How to connect to data on Databricks Unity Catalog using Spark

I have my data in Databricks Unity Catalog as

main.checkout_catalog.checkout_schema.checkout_orders_data

How can I connect with data present in above given path

Hi @sant-singh, thanks for reaching out!

If you’d like to use Spark to connect to a Databricks table, you can use spark.read.table("main.checkout_catalog.checkout_schema.checkout_orders_data") to read your table into a Spark dataframe. From there, you can use GX to add a Spark data source and a dataframe asset using the newly created dataframe from your table.

Here’s a link to our relevant docs page on connecting to in-memory Data Assets: Connect to in-memory Data Assets | Great Expectations, along with some sample code adapted for the spark.read.table() usage:

data_source = context.sources.add_or_update_spark(name="spark_datasource")

df = spark.read.table("main.checkout_catalog.checkout_schema.checkout_orders_data")

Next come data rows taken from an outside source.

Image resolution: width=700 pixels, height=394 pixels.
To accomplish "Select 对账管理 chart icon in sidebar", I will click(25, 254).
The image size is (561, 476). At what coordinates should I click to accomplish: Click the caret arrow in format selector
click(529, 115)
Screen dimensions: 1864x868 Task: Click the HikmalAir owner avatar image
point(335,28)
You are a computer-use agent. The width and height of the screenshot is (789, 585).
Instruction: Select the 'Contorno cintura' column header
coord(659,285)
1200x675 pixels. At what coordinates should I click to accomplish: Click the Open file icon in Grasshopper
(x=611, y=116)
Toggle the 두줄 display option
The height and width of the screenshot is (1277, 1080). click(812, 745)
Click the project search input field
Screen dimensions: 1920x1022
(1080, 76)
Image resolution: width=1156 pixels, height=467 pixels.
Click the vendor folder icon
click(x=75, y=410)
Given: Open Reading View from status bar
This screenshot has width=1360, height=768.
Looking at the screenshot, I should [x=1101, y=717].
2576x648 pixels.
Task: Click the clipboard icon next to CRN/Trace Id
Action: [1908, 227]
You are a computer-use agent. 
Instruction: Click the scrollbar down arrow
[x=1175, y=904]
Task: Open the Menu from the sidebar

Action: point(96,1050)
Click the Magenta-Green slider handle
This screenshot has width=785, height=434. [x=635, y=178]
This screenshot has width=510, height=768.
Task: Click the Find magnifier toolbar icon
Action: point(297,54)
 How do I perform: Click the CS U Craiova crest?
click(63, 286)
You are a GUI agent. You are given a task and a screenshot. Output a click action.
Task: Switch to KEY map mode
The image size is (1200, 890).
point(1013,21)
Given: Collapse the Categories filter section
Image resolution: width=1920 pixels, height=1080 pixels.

data_asset = data_source.add_dataframe_asset(
    name="spark_dataframe_asset",
    dataframe=df
)

batch_request = data_asset.build_batch_request()

I have delta tables only. I have to use the tables directly not by reading it in dataframe because I have to send the validation result to Datahub and that should match data asset type to be ingested in datahub.

I am getting this while executing the provided sample code:

DataHubValidationAction does not recognize this GE data asset type - <class 'great_expectations.validator.validator.Validator'>. This is either using v2-api or execution engine other than sqlalchemy.
Metadata not sent to datahub. No datasets found.

I have to use only SqlAlchemyExecutionEngine because Datahub only support SqlAlchemyExecutionEngine while integrating Great Expectation and Datahub.

Hi @sant-singh, if you’re not using Spark, an alternative way to connect to a Databricks table is by creating a Databricks SQL source and table asset.

With regard to your Datahub error, I see you’ve also raised that error in another post - let’s keep conversation around the Datahub error in its original thread. This will help prevent duplicate effort and help keep all the communication & responses consolidated in one place. Thanks!